Vincent Labrune, le président de la LFP, a prié pour qu'Alkmaar ne prive pas la France des quatre places en C1 qui lui étaient promises. Et il fait tout pour motiver les clubs français sur la scène européenne.
Même s'il est passionné de foot, Vincent Labrune n'aurait jamais pensé suivre avec assiduité une rencontre de Ligue Europa Conference entre West Ham et Alkmaar (2-1, jeudi). Mais il était vital que les Néerlandais ne gagnent pas pour que le football français conserve son cinquième rang européen synonyme de quatre tickets (3 directs + 1 qualifié pour le 3e tour préliminaire) en Ligue des champions à partir de la saison 2024-2025.
« Avez-vous remercié West Ham qui vous a bien aidé en battant Alkmaar jeudi soir ?
Pas encore... Mais c'est vrai que c'est un soulagement au vu de notre mauvaise saison européenne. On était même proche d'un scénario catastrophe (Alkmaar menait 1-0 à la mi-temps). Il faut reconnaître que l'on n'a pas eu beaucoup de réussite, parce que les deux-tiers de nos équipes ont été sorties soit aux tirs au but (Monaco et Rennes) soit au bout du temps additionnel (Marseille et Nice). Pas une d'entre elles n'a balancé ses matches. Le pire était possible et finalement ça se termine bien. On fera passer un petit message sympathique aux dirigeants de West Ham... Mais je considère aussi qu'ils peuvent remercier la Ligue 1 qui forme des talents. Ils ont plus de la moitié de leurs titulaires venus du Championnat de France (Alphonse Aréola, Thilo Kehrer, Kurt Zouma, Nayef Aguerd, Lucas Paqueta et Saïd Benrahma ont démarré jeudi). C'est un clin d'oeil sympa.
On vous sent soulagé...

* _TÂCHES À RÉALISER_
1. Recopiez, s'il vous plaît, le passage de l'article sur Vincent Labrune qui va de « Vincent Labrune, le » jusqu'à « la saison 2024-2025. » inclus.
2. D'après l'article sur Vincent Labrune, quels clubs français ont été éliminés aux tirs au but ?

* _DONNÉES FOURNIES_
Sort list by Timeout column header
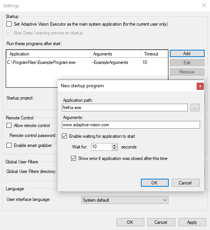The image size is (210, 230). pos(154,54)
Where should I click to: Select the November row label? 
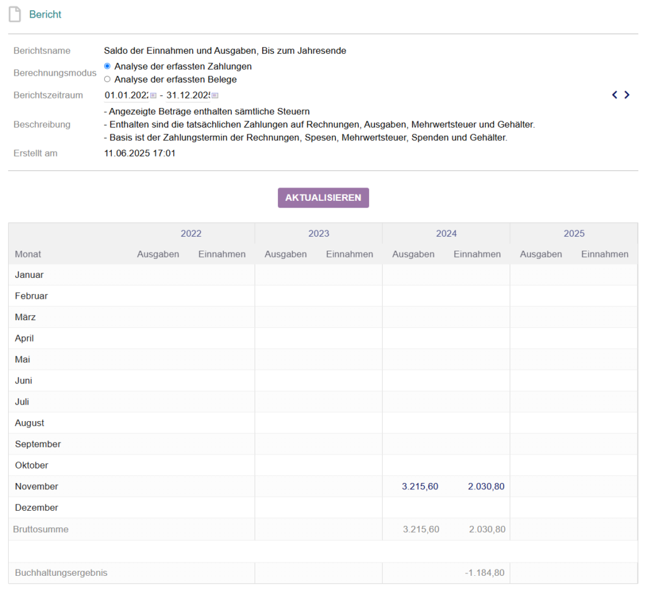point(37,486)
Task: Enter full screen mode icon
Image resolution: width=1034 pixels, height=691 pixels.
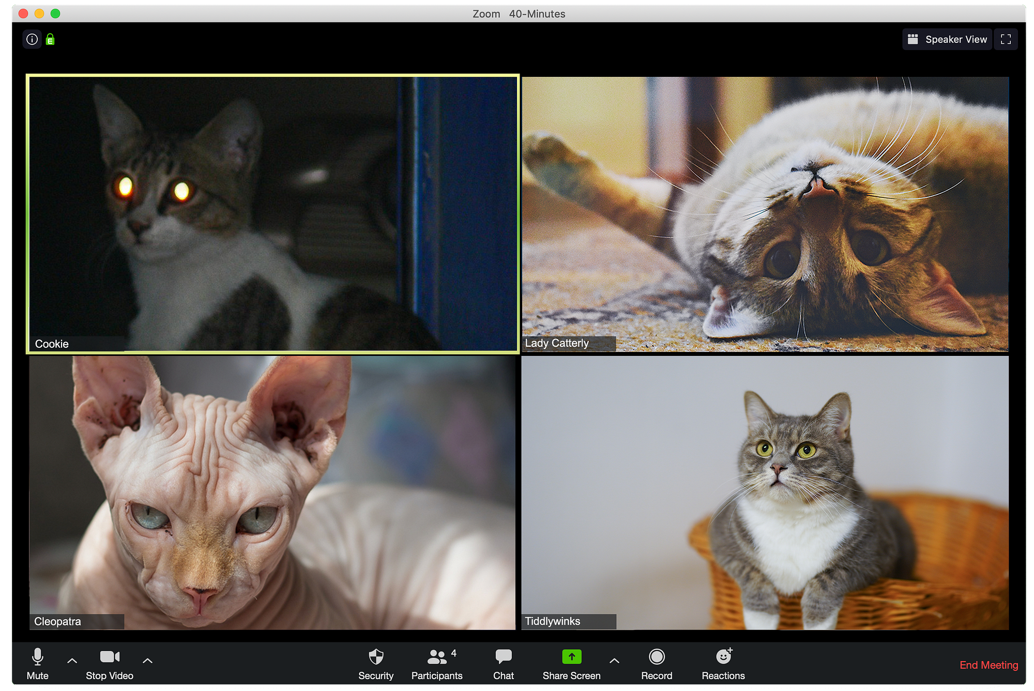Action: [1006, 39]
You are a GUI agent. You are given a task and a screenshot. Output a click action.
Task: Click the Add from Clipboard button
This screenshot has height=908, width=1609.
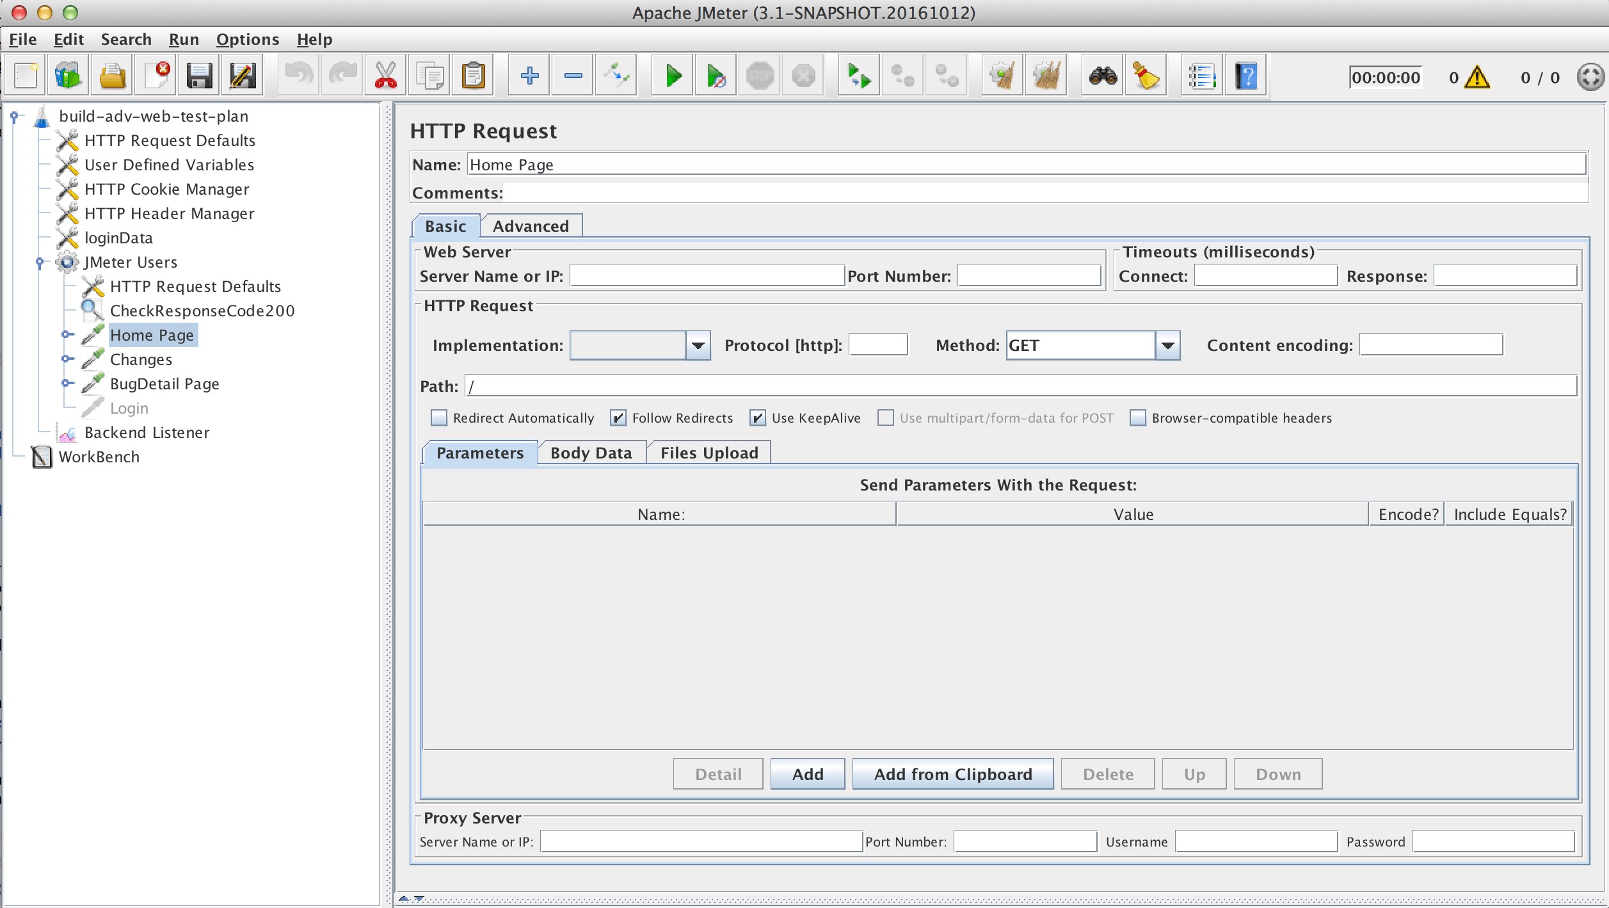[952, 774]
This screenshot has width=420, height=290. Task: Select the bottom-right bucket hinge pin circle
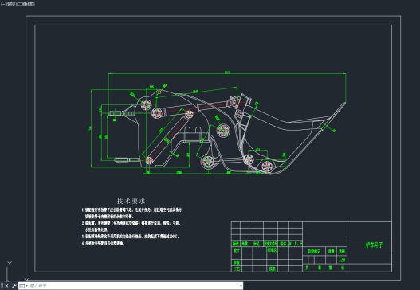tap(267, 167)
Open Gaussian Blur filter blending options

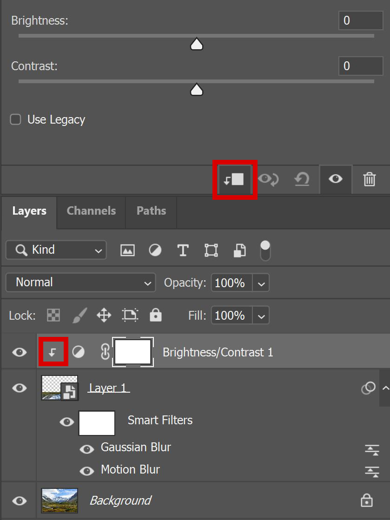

* _RÉSULTATS DES TÂCHES_
1.
Vincent Labrune, le président de la LFP, a prié pour qu'Alkmaar ne prive pas la France des quatre places en C1 qui lui étaient promises. Et il fait tout pour motiver les clubs français sur la scène européenne.
Même s'il est passionné de foot, Vincent Labrune n'aurait jamais pensé suivre avec assiduité une rencontre de Ligue Europa Conference entre West Ham et Alkmaar (2-1, jeudi). Mais il était vital que les Néerlandais ne gagnent pas pour que le football français conserve son cinquième rang européen synonyme de quatre tickets (3 directs + 1 qualifié pour le 3e tour préliminaire) en Ligue des champions à partir de la saison 2024-2025.

2. Monaco et Rennes.